## Work to be completed
Rescale the records from the line containing "Screen dimensions: 2065x1549" up to and including the line containing "Enable the Name", reproducing every one of those lines, requests included. Multiply each coordinate in the answers by 1.9 and round it to a whole number, with halves rounded up.
##########
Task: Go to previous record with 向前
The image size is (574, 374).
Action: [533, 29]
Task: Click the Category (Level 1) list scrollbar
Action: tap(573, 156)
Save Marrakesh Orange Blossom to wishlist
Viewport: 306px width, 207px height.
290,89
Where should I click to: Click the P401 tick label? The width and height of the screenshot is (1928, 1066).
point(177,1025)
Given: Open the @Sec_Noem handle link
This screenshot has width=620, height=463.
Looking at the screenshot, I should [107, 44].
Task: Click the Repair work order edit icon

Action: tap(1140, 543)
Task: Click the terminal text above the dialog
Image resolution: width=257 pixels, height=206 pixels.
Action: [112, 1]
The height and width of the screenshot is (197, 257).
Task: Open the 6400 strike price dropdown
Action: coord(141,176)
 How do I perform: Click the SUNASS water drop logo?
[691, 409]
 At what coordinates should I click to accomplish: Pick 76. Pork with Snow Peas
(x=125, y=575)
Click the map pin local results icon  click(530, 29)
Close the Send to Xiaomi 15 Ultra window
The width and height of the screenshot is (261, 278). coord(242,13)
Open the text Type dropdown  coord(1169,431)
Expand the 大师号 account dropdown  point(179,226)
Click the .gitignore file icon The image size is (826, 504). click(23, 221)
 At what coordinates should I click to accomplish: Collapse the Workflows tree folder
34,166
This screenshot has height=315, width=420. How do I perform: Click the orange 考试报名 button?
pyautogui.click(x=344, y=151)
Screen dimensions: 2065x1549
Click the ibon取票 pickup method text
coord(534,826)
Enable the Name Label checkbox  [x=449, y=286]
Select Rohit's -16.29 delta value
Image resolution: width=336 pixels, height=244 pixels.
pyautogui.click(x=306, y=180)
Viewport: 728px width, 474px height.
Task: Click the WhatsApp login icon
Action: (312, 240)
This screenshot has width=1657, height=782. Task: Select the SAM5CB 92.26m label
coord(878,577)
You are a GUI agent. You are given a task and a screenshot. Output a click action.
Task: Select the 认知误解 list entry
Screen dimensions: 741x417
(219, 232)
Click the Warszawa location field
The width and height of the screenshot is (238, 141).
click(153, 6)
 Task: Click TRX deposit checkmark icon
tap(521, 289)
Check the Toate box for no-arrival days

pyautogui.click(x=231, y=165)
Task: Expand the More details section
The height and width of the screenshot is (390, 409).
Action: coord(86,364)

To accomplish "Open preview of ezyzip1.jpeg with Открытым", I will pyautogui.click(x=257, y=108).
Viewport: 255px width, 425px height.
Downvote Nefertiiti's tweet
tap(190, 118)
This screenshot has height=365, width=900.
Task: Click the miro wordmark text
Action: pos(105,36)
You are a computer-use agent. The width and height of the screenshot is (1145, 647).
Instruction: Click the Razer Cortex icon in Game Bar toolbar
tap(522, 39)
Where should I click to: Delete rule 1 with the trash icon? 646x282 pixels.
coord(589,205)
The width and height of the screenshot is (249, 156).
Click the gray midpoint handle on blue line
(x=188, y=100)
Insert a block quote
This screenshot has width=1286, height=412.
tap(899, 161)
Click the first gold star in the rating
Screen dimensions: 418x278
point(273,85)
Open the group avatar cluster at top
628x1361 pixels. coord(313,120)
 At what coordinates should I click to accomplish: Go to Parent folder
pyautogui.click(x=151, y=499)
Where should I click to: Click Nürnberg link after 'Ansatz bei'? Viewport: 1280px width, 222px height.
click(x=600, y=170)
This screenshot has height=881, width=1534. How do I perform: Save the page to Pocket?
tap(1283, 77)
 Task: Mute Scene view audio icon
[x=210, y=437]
##########
## Exercise response
Screen dimensions: 2065x1549
Click the ibon取票 pickup method text
coord(1015,1569)
Enable the Name Label checkbox  [x=853, y=543]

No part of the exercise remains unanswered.